### SOURCE INFORMATION

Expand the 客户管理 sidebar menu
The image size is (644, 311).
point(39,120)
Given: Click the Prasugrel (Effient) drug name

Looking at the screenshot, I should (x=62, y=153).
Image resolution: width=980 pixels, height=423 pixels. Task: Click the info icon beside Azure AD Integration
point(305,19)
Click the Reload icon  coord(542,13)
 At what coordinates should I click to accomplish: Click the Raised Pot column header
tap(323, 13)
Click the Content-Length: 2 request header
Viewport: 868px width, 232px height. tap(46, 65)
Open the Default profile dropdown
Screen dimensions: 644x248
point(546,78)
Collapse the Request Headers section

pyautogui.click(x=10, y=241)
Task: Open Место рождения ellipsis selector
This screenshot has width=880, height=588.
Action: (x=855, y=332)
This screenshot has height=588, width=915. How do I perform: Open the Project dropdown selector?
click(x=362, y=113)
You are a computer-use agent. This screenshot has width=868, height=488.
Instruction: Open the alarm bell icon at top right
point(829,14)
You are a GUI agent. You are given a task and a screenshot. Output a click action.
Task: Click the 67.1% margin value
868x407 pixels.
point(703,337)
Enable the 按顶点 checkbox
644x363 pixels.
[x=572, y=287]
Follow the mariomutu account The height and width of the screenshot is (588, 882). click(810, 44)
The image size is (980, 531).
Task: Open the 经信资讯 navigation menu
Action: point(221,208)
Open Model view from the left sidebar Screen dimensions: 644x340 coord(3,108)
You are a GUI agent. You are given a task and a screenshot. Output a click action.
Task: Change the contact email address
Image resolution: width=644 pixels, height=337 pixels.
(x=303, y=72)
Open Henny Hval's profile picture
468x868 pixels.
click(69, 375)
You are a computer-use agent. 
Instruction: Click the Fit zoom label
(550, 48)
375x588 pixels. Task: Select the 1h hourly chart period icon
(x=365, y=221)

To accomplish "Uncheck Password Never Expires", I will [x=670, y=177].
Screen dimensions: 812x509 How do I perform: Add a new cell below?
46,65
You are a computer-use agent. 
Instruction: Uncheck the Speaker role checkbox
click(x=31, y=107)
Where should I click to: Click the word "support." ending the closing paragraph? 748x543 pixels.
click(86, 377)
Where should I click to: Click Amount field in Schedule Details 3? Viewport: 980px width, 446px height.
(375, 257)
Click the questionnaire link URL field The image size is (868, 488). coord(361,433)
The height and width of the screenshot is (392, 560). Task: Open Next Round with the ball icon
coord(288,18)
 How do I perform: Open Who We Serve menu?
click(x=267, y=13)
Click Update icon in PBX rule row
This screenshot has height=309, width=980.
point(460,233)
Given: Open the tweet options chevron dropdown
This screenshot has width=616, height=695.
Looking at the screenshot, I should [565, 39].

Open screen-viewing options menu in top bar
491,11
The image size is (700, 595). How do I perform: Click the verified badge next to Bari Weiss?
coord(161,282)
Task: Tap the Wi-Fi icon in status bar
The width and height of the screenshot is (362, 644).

### ACTIVITY
Transcribe the material above in full.

### EXPECTED ANSWER
Expand the 客户管理 sidebar menu
The image size is (644, 311).
point(39,120)
Given: Click the Prasugrel (Effient) drug name

Looking at the screenshot, I should (x=62, y=153).
Image resolution: width=980 pixels, height=423 pixels. Task: Click the info icon beside Azure AD Integration
point(305,19)
Click the Reload icon  coord(542,13)
 At what coordinates should I click to accomplish: Click the Raised Pot column header
tap(323, 13)
Click the Content-Length: 2 request header
Viewport: 868px width, 232px height. tap(46, 65)
Open the Default profile dropdown
Screen dimensions: 644x248
point(546,78)
Collapse the Request Headers section

pyautogui.click(x=10, y=241)
Task: Open Место рождения ellipsis selector
This screenshot has width=880, height=588.
Action: (x=855, y=332)
This screenshot has height=588, width=915. How do I perform: Open the Project dropdown selector?
click(x=362, y=113)
You are a computer-use agent. This screenshot has width=868, height=488.
Instruction: Open the alarm bell icon at top right
point(829,14)
You are a GUI agent. You are given a task and a screenshot. Output a click action.
Task: Click the 67.1% margin value
868x407 pixels.
point(703,337)
Enable the 按顶点 checkbox
644x363 pixels.
[x=572, y=287]
Follow the mariomutu account The height and width of the screenshot is (588, 882). click(810, 44)
The image size is (980, 531).
Task: Open the 经信资讯 navigation menu
Action: point(221,208)
Open Model view from the left sidebar Screen dimensions: 644x340 coord(3,108)
You are a GUI agent. You are given a task and a screenshot. Output a click action.
Task: Change the contact email address
Image resolution: width=644 pixels, height=337 pixels.
(x=303, y=72)
Open Henny Hval's profile picture
468x868 pixels.
click(69, 375)
You are a computer-use agent. 
Instruction: Click the Fit zoom label
(550, 48)
375x588 pixels. Task: Select the 1h hourly chart period icon
(x=365, y=221)

To accomplish "Uncheck Password Never Expires", I will [x=670, y=177].
Screen dimensions: 812x509 How do I perform: Add a new cell below?
46,65
You are a computer-use agent. 
Instruction: Uncheck the Speaker role checkbox
click(x=31, y=107)
Where should I click to: Click the word "support." ending the closing paragraph? 748x543 pixels.
click(86, 377)
Where should I click to: Click Amount field in Schedule Details 3? Viewport: 980px width, 446px height.
(375, 257)
Click the questionnaire link URL field The image size is (868, 488). coord(361,433)
The height and width of the screenshot is (392, 560). Task: Open Next Round with the ball icon
coord(288,18)
 How do I perform: Open Who We Serve menu?
click(x=267, y=13)
Click Update icon in PBX rule row
This screenshot has height=309, width=980.
point(460,233)
Given: Open the tweet options chevron dropdown
This screenshot has width=616, height=695.
Looking at the screenshot, I should [565, 39].

Open screen-viewing options menu in top bar
491,11
The image size is (700, 595). How do I perform: Click the verified badge next to Bari Weiss?
coord(161,282)
Task: Tap the Wi-Fi icon in status bar
The width and height of the screenshot is (362, 644).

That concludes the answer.